Da un sorbo a la copa y finalmente su voz rasga el silencio.
—No sé lo que busco de ti… ni yo entiendo lo que hice.
Trago saliva. El sonido de su voz me golpea el pecho, y algo dentro de mí se encoge.
—Quizás compañía, quizás alguien con quien pelear… quizás, por primera vez, todo tiene sentido y a la vez no —confiesa, sin apartar su mirada de la mía.
Sus ojos son fuego, y yo me odio por no poder apartarme.
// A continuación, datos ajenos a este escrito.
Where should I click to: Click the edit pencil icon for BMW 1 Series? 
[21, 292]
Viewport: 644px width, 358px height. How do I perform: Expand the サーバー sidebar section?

Siento el calor subir por mi cuello, la respiración temblar, el corazón latir en un ritmo ajeno.
—Creo que esto no fue buena idea —murmuro, dejando la copa sobre la mesa.
Doy un paso atrás, pero me alcanza; sus dedos rodean mi brazo con una delicadeza que me quema.
—Cristal, me pediste sinceridad, y te la estoy dando… —su voz baja, áspera, me roza la piel—. Y yo no hago esto con nadie.
Su aliento se mezcla con el mío, tibio, denso. El aire se espesa. Siento el pulso en la garganta, el temblor en las piernas, el deseo y el miedo peleando dentro de mí.
—Y debo darte las gracias por hacerlo —ironizo, intentando esconder el temblor de mi voz.
—¡No! —su respuesta corta el espacio entre los dos—. No quiero una frase hueca, ni más miradas desafiantes y seductoras. En su lugar…
—¿En su lugar qué? —susurro, con miedo, con el pulso a punto de romperme.